On March 24, 2026, two backdoored versions of LiteLLM — the popular open-source LLM proxy with 3.4 million daily PyPI downloads — were published to PyPI. They were live for roughly two to three hours before being quarantined. In that window, a three-stage credential stealer was deployed to every system that pulled the update, targeting everything from AWS keys to Kubernetes cluster secrets to cryptocurrency wallets.
But this wasn't a simple account takeover. The LiteLLM compromise was the final link in a five-day cascading supply chain campaign that started by weaponizing a vulnerability scanner. Here's the full story.
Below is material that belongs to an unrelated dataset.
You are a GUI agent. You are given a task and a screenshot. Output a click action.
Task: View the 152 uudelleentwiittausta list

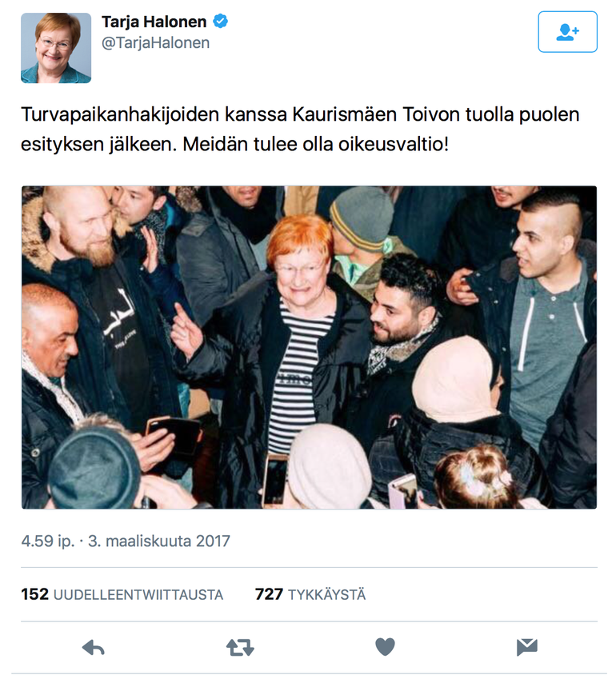point(122,594)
The Kill Chain: From Security Scanner to AI Proxy
The threat group behind this — tracked as TeamPCP, with suspected (unconfirmed) ties to LAPSUS$ — didn't attack LiteLLM directly. They built a chain of compromises, each one enabling the next.
Step 1: Trivy (March 19)
It started with Aqua Security's Trivy, one of the most widely used open-source vulnerability scanners. Weeks earlier, an autonomous bot called hackerbot-claw exploited a misconfigured pull_request_target workflow in Trivy's repo to steal a Personal Access Token. Aqua rotated credentials — but the rotation was incomplete.
On March 19, TeamPCP used the remaining credentials (which still had tag-writing privileges) to force-push malicious commits to 76 of 77 version tags in aquasecurity/trivy-action and all 7 tags in aquasecurity/setup-trivy. They also published an infected Trivy binary (v0.69.4) to GitHub Releases and container registries.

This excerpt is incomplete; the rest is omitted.